Repeat the data below exactly. Include each line.

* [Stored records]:
▽
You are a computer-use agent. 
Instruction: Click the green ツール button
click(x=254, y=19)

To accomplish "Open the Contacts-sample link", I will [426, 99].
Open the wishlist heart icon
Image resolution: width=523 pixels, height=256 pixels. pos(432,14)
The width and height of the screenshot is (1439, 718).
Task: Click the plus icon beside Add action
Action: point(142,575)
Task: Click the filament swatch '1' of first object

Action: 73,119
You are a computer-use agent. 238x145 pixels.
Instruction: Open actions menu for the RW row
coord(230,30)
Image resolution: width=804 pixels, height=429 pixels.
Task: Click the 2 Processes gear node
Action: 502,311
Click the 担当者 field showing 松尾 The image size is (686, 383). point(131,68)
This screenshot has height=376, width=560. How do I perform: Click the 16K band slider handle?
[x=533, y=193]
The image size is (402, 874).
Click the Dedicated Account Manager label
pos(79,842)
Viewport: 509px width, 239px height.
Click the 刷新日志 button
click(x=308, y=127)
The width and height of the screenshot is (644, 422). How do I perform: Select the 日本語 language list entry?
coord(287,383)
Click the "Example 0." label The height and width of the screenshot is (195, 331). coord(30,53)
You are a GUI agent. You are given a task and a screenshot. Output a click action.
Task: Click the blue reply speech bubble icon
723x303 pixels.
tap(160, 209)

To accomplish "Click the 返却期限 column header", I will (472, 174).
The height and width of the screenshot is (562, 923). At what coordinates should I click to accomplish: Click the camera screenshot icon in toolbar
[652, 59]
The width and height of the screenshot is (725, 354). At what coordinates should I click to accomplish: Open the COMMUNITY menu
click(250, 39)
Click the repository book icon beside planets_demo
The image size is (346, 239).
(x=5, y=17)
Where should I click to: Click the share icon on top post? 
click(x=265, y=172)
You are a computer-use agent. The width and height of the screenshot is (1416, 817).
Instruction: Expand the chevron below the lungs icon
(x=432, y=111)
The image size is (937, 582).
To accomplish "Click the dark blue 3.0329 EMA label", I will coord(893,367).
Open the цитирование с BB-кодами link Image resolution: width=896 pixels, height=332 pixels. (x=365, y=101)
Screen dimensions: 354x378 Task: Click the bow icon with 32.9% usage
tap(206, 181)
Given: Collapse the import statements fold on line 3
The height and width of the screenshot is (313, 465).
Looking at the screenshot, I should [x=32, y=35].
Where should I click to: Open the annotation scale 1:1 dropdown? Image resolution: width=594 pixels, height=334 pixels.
△
* [TASK RESPONSE]:
You are a computer-use agent. 
Instruction: Click the green ツール button
click(x=254, y=19)

To accomplish "Open the Contacts-sample link", I will [426, 99].
Open the wishlist heart icon
Image resolution: width=523 pixels, height=256 pixels. pos(432,14)
The width and height of the screenshot is (1439, 718).
Task: Click the plus icon beside Add action
Action: point(142,575)
Task: Click the filament swatch '1' of first object

Action: 73,119
You are a computer-use agent. 238x145 pixels.
Instruction: Open actions menu for the RW row
coord(230,30)
Image resolution: width=804 pixels, height=429 pixels.
Task: Click the 2 Processes gear node
Action: 502,311
Click the 担当者 field showing 松尾 The image size is (686, 383). point(131,68)
This screenshot has height=376, width=560. How do I perform: Click the 16K band slider handle?
[x=533, y=193]
The image size is (402, 874).
Click the Dedicated Account Manager label
pos(79,842)
Viewport: 509px width, 239px height.
Click the 刷新日志 button
click(x=308, y=127)
The width and height of the screenshot is (644, 422). How do I perform: Select the 日本語 language list entry?
coord(287,383)
Click the "Example 0." label The height and width of the screenshot is (195, 331). coord(30,53)
You are a GUI agent. You are given a task and a screenshot. Output a click action.
Task: Click the blue reply speech bubble icon
723x303 pixels.
tap(160, 209)

To accomplish "Click the 返却期限 column header", I will (472, 174).
The height and width of the screenshot is (562, 923). At what coordinates should I click to accomplish: Click the camera screenshot icon in toolbar
[652, 59]
The width and height of the screenshot is (725, 354). At what coordinates should I click to accomplish: Open the COMMUNITY menu
click(250, 39)
Click the repository book icon beside planets_demo
The image size is (346, 239).
(x=5, y=17)
Where should I click to: Click the share icon on top post? 
click(x=265, y=172)
You are a computer-use agent. The width and height of the screenshot is (1416, 817).
Instruction: Expand the chevron below the lungs icon
(x=432, y=111)
The image size is (937, 582).
To accomplish "Click the dark blue 3.0329 EMA label", I will coord(893,367).
Open the цитирование с BB-кодами link Image resolution: width=896 pixels, height=332 pixels. (x=365, y=101)
Screen dimensions: 354x378 Task: Click the bow icon with 32.9% usage
tap(206, 181)
Given: Collapse the import statements fold on line 3
The height and width of the screenshot is (313, 465).
Looking at the screenshot, I should [x=32, y=35].
Where should I click to: Open the annotation scale 1:1 dropdown? Image resolution: width=594 pixels, height=334 pixels.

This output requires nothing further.